In der Nacht zum Freitag südwestwärts ausbreitende dichte Wolken, vor allem an der Grenze zu Bayern ein paar Tropfen. Tiefstwerte 7 bis 0 Grad.

Am Freitag überwiegend stark bewölkt, vor allem in der Osthälfte vereinzelt etwas Regen. Höchstwerte 8 bis 14 Grad. Schwacher bis mäßiger Wind aus nordöstlichen Richtungen.

In der Nacht zum Samstag Aufklaren, vereinzelt Nebel und Hochnebel. Minima zwischen +3 und -2 Grad, örtlich Glätte durch Reif oder überfrierende Nässe. Im Bergland aufkommende starke bis stürmische Böen aus Ost, am Feldberg Sturmböen.

Am Samstag nach Nebel und Hochnebel neben hohen Schleierwolken viel Sonnenschein bei maximal 4 bis 14 Grad. Schwacher bis mäßiger, in Böen auflebender Ostwind. Im Bergland starke bis stürmische, im Hochschwarzwald schwere Sturmböen.

In der Nacht zum Sonntag klar. Örtlich Reifglätte bei Tiefstwerten von 0 bis -8 Grad. Im Bergland starke bis stürmische Böen, am Feldberg schwere Sturmböen aus Ost.

Am Sonntag sonnig bei Höchstwerten zwischen 6 und 12 Grad. Schwacher bis mäßiger, böig auffrischender Ostwind, auf Schwarzwaldgipfeln starke bis stürmische Böen.

In der Nacht zum Montag klar. Minima um +2 Grad in höheren Lagen, sonst -1 bis -6 Grad, vereinzelt Reifglätte.

Deutschlandübersicht:
Offenbach, Donnerstag, den 21.02.2019, 11:30 Uhr –
„Aktuell ist das Wettergeschehen über Deutschland zweigeteilt.
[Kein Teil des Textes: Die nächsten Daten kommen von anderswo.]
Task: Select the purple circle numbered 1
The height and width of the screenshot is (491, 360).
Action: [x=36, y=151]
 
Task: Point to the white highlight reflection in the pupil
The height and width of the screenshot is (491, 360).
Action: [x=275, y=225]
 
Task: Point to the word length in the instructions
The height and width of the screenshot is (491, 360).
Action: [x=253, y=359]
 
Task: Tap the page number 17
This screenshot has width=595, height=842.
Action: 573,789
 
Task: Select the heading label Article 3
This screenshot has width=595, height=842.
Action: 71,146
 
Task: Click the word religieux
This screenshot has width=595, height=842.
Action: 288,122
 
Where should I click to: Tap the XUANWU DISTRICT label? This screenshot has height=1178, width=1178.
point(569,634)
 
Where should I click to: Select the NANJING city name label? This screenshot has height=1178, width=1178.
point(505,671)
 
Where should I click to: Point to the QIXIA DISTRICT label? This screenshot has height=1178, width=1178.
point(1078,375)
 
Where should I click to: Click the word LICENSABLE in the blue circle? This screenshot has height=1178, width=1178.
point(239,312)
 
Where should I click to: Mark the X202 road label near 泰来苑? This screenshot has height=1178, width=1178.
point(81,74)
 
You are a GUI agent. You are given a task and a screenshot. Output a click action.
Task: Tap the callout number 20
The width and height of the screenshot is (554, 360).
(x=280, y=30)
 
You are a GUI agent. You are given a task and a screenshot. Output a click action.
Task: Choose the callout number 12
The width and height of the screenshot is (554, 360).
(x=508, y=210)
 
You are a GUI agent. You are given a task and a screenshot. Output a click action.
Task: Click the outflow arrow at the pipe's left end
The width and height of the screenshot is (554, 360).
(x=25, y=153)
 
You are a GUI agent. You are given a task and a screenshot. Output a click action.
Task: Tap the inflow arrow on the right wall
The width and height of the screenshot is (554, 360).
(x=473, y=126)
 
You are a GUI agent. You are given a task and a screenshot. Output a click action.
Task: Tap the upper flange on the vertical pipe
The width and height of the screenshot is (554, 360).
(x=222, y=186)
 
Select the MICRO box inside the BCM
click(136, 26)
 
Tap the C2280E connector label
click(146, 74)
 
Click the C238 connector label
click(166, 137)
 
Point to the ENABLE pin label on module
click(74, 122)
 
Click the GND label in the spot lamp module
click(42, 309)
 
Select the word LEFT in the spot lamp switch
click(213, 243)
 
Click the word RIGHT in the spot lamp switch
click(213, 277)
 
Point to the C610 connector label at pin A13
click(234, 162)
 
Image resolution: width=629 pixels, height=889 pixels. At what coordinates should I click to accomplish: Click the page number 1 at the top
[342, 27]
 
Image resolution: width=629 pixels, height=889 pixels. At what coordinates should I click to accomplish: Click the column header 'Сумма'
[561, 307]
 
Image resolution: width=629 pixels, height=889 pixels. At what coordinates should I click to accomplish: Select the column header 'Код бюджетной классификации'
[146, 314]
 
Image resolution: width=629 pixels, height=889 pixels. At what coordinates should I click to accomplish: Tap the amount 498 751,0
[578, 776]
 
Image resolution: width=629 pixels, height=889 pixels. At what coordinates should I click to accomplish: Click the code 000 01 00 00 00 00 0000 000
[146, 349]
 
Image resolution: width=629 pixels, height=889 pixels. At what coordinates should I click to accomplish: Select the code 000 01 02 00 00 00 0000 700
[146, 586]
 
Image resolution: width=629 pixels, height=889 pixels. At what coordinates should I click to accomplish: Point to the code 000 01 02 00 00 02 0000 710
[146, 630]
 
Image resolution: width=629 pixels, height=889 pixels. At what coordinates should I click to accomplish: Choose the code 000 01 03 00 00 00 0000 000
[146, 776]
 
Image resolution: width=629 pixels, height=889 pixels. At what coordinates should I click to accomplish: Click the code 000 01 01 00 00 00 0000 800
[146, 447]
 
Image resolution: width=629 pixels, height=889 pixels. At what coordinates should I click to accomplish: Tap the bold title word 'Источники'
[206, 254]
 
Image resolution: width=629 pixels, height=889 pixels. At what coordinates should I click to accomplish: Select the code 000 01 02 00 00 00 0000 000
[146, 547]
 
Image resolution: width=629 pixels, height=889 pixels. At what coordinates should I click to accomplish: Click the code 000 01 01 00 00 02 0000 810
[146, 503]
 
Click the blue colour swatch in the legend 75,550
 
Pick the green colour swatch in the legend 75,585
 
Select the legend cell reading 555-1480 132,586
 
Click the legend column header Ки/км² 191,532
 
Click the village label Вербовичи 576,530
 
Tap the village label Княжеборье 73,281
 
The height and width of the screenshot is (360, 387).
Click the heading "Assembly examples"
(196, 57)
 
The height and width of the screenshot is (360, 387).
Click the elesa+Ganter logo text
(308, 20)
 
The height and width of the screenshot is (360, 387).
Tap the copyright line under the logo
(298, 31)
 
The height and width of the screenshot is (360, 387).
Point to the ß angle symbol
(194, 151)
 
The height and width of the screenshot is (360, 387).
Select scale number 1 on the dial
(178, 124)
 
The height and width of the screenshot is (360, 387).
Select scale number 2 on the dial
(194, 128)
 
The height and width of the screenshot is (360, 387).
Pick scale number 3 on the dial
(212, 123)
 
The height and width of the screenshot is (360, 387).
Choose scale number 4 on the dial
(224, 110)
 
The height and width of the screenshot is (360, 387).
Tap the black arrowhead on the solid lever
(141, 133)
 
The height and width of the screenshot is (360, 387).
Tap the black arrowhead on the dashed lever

Während im Norden und Osten die Ausläufer des Tiefs XAVER mit dichten Wolken und etwas Regen wirksam sind, dominiert im Süden und Südwesten noch der Einfluss des Hochs ERIKA mit Zentrum über den Alpen. Vom Oberrhein bis zum Alpenrand bleibt es somit bis zum Abend sonnig und trocken bei Höchstwerten von 15 Grad.

Am Freitag regnet es von den östlichen Mittelgebirgen bis zu den Alpen noch etwas, die Schneefallgrenze sinkt dabei auf rund 1000 Meter ab. Das Hoch ERIKA schwächelt nun auch im Südwesten zunehmend, mehr als dichtere Wolkenfelder kommen dort aber nicht mehr an, da sich auch XAVER rasch ostwärts zum Schwarzen Meer entfernt. Dieses entstehende Vakuum auf der Wetterkarte nutzt nun das Hoch FRAUKE, das sich neu über der Ostsee aufplustert. Da die Luft auf der
Nordhalbkugel im Uhrzeigersinn um Hochdruckgebiete zirkuliert, dreht die Strömung bei uns auf östliche Richtungen. Aus Nordwestrussland fließt dabei im Tagesverlauf in den Nordosten des Landes spürbar kältere Festlandsluft ein, die die Wolken vertreibt und für eine hervorragende Fernsicht in klarere Luft sorgt.

…allerdings kündigt sich damit schon eine knackig kalte Nacht zum Samstag an, in der die Temperaturen in der Lausitz auf -7 bis -10 Grad absinken. Definitiv nichts für schnell fröstelnde Mitmenschen und empfindliche Pflänzchen. Auch in den übrigen Gebieten tritt verbreitet leichter Frost auf, nur auf den Nordseeinseln und westlich des Rheins bleibt es weitgehend frostfrei.

Am Wochenende manifestiert sich FRAUKE über dem östlichen
Mitteleuropa und sorgt damit geradezu „dejà-vu-mäßig“ landesweit für reichlich Sonnenschein. Auf eine dicke Jacke verzichten kann man allerdings lediglich am Nachmittag im Westen bei frühlingshaften 10 bis 14 Grad. Von Vorpommern bis nach Bayern „erholen“ sich die Temperaturen erst allmählich wieder und klettern erst am Sonntag wieder über die 5 Grad-Marke. Die Nächte bleiben frostig kalt, im Osten und Südosten lokal nahe der strengen Frostgrenze von -10 Grad.

Auch zu Beginn der kommenden Woche bleibt das Hoch über Mitteleuropa stabil, sodass sich das meist freundliche und trockene Wetter fortsetzt. Die Temperaturen steigen dabei auch in den östlichen Landesteilen langsam wieder auf ein vorfrühlingshaftes Niveau an.“

Das erklärt Dipl.-Met. Robert Hausen von der Wettervorhersagezentrale des Deutschen Wetterdienstes (DWD) in Offenbach zum Wetter der kommenden Tage.